Bald danach hielten aber die Pop- und Rock-Künstler Einzug. David Bowie und Tina Turner, Coldplay und Robbie Williams, Rapper wie Raf Camora und der Wu-Tang Clan, aber auch Lady Gaga und Rihanna sind dort aufgetreten. Die Wiener Stadthalle hat den Aufstieg dieser Genres von einem Untergrundphänomen der Kultur zur Massenbewegung begleitet, beherbergt und mitgestaltet.
Aber – gebaut in einer Zeit, in der Rockbands mit ein paar Verstärkern und Spotlights anreisten – kann sie jetzt nur mehr schwer mit den Anforderungen immer größer und bombastischer werdenden Shows mit tonnenschweren Bühnenkulissen und monströsen LED-Wänden der Top-Acts der Szene mithalten.

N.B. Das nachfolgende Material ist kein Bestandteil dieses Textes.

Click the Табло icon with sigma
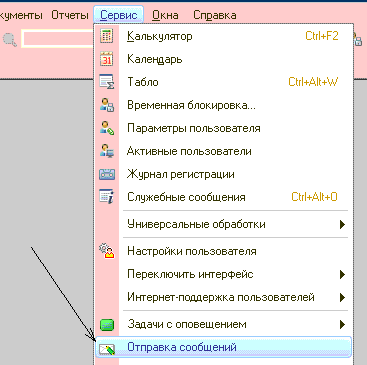The height and width of the screenshot is (365, 367). click(107, 82)
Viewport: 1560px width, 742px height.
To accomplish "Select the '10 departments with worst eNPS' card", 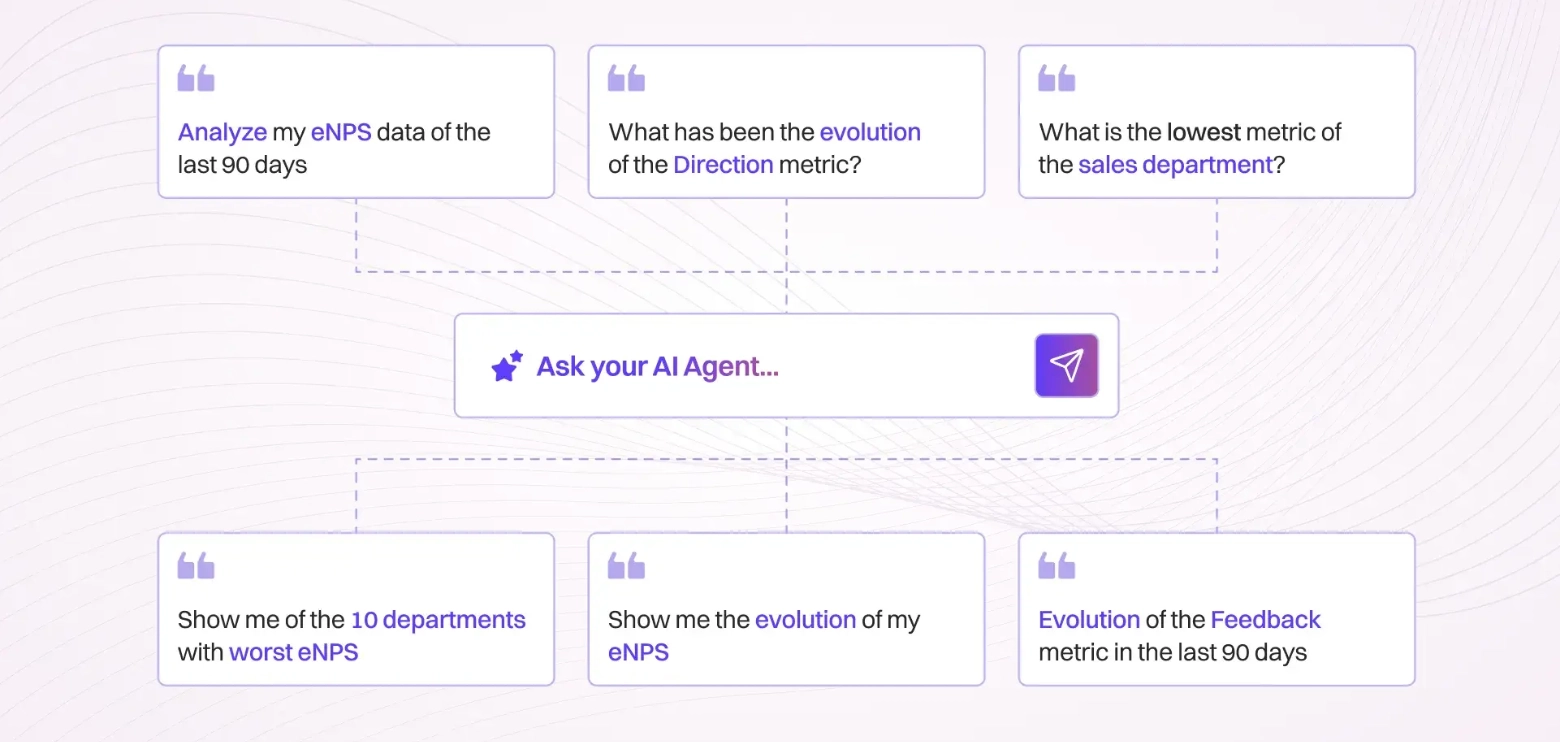I will [x=356, y=610].
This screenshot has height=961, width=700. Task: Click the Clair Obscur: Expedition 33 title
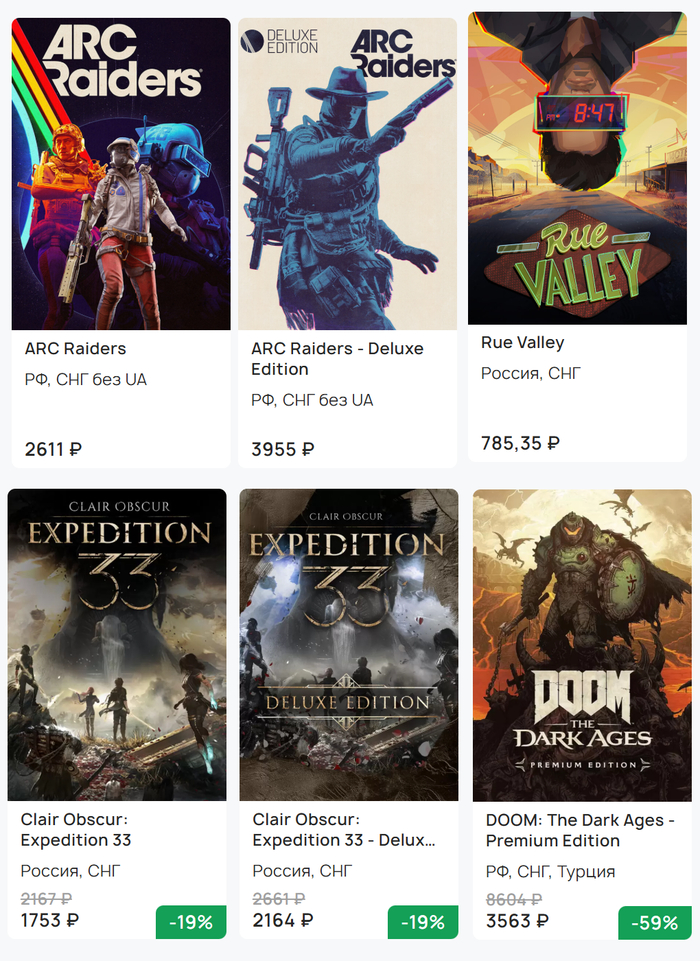[x=76, y=829]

Große Produktionen zeigen der Venue ihre Grenzen auf
„Bei großen Produktionen wie der Swing-Show von Robbie Williams, oder der Show von Lady Gaga, sind wir in der Stadthalle schon an Grenzen gestoßen“, erklärt Tatar. „Es hat zwar nie dazu geführt, dass wir eine Show nicht spielen konnten. Wir haben versucht, Lösungen zu finden, und haben sie auch gefunden. Aber das war schwierig.“
Dazu kommt, dass die Stadthalle zwar in der Kapazität variabel gestaltet werden kann, das aber nicht so schnell, wie es heute Standard wäre. Wenn Tatar für einen Act die größte Kapazität (ohne die Ost- und und die unteren Seitentribünen, wo Raum für Stehplätze ist) gebraucht hat, musste er sie für drei Tage reservieren, weil der Ab- und Rückbau der Tribünen diese Extratage gebraucht hat – Tage, in denen die Halle auch nicht bespielt werden kann. Rein technisch ist das aber heute schon in ein paar Stunden möglich.

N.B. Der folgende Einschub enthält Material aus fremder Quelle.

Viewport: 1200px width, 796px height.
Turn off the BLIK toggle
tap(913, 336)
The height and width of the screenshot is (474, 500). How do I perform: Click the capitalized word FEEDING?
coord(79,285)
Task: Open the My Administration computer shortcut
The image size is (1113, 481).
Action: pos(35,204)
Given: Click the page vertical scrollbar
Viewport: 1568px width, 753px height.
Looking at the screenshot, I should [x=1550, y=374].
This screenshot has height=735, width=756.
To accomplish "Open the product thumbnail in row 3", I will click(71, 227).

Ein weiterer Punkt, der sowohl bei Künstlern, als auch bei den Zuschauern immer wieder an der Stadthalle kritisiert wird, ist die veraltete Klimaanlage – man erinnert sich an die Saunatemperaturen bei Justin Timberlake oder Metallica.
Eine Krise gibt es auch beim Saalklima
„Speziell bei den Sommershows haben gewisse Künstler gefordert, dass es in der Halle eine bestimmte Temperatur haben soll“, erzählt Tatar. „So, wie sie es gerne gehabt hätten, war das nicht möglich. Allerdings muss ich auch da dazu sagen, dass das nie ein Grund war, die Shows nicht zu spielen.“
Insofern wäre eine neue Halle, die am letzten Stand der Technik ist, eine Erleichterung für Veranstalter. Wichtig ist diese Halle in jedem Fall für die Konkurrenzfähigkeit von Wien gegenüber Hallen in anderen Städten etwa Berlin und Köln. Künstler und Managements spielen ihre Shows natürlich lieber dort, wo sie es leichter haben , wo sie statt 16.000 Tickets – wie derzeit in der Stadthalle möglich – 20.000 verkaufen können.
Denn bei aller Liebe zur Musik – Konzerte sind mindestens für alle, die hinter den Kulissen agieren, auch Business. Und 65 Jahre nachdem die Stadthalle erbaut wurde jetzt auch Big Business.